Fructose Consumption Contributes to Hyperinsulinemia in Adolescents With Obesity Through a GLP-1–Mediated Mechanism

J Clin Endocrinol Metab. 2019 Aug 1;104(8):3481-3490. doi: 10.1210/jc.2019-00161

Galderisi A, Giannini C, van Name M, et al.

Download Research Study PDF

Objective

  • To test the hypothesis that that the ingestion of glucose and fructose may differentially stimulate GLP-1 and insulin response in lean adolescents and adolescents with obesity.

Background

  • The consumption of high-fructose beverages is associated with a higher risk for obesity and diabetes.
  • Fructose can stimulate glucagon-like peptide 1 (GLP-1) secretion in lean adults, in the absence of any anorexic effect.
  • It is unclear whether the same or similar effect occurs in lean and obese adolescents.

Methods

  • Fourteen lean adolescents and twenty-three obese adolescents were included in the study. The average BMI was approximately 22 in the lean group and approximately 35 in the obese group.  The average age in both groups was approximately 16. 
  • Participants underwent a baseline oral glucose tolerance test to determine their glucose tolerance and estimate insulin sensitivity and β-cell function [oral disposition index (oDIcpep)]. In a double-blind, crossover design, eligible subjects received 75 g of glucose or fructose.
  • Plasma was obtained every 10 minutes for 60 minutes for the measures of glucose, insulin, and GLP-1 (radioimmunoassay) and glucose-dependent insulinotropic polypeptide (GIP; ELISA).
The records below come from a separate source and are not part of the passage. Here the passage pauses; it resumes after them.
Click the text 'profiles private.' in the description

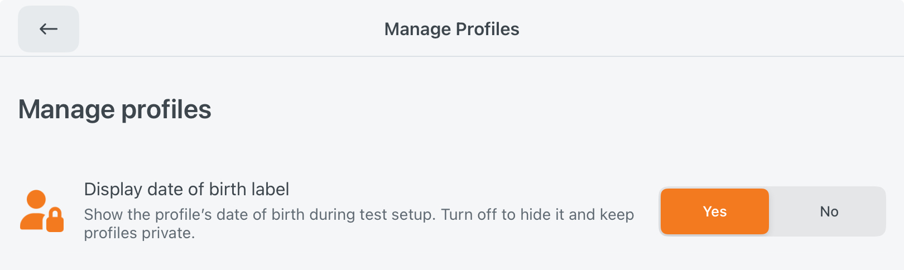140,233
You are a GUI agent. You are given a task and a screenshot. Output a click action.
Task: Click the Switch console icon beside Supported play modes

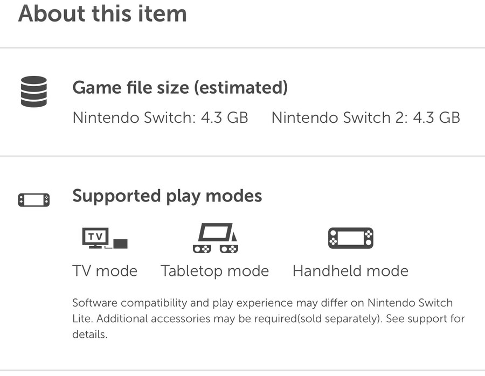(x=33, y=200)
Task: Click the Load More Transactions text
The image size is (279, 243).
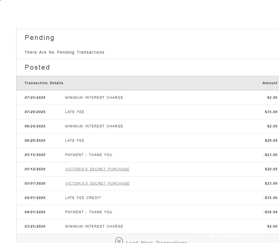Action: 156,242
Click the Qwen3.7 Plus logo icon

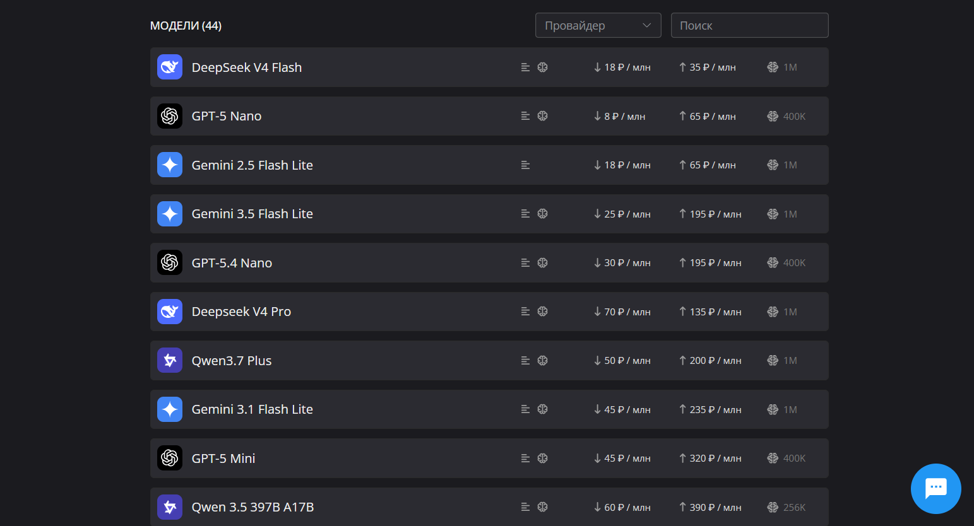pos(170,360)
Incremental glucose and hormone levels were compared between lean individuals and those with obesity by a linear mixed model. The relationship between GLP-1 increment and oDIcpep was evaluated by regression analysis.

Findings

  • Following the fructose challenge, plasma glucose excursions were similar in both groups, yet the adolescents in the obese group exhibited a greater insulin (P < 0.001) and GLP-1 (P < 0.001) increase than did their lean peers. Changes in GIP were similar in both groups.
  • After glucose ingestion, the GLP-1 response (P < 0.001) was higher in the lean group. The GLP-1 increment during 60 minutes from fructose drink was correlated with a lower oDIcpep.

Conclusions

  • Fructose, but not glucose, ingestion elicits a higher GLP-1 and insulin response in adolescents with obesity than in lean adolescents.
  • Fructose consumption may contribute to the hyperinsulinemic phenotype of adolescent obesity through a GLP-1–mediated mechanism.

Points to Consider:

  • Given the small size and age of the sample, the generalizability of these results is limited.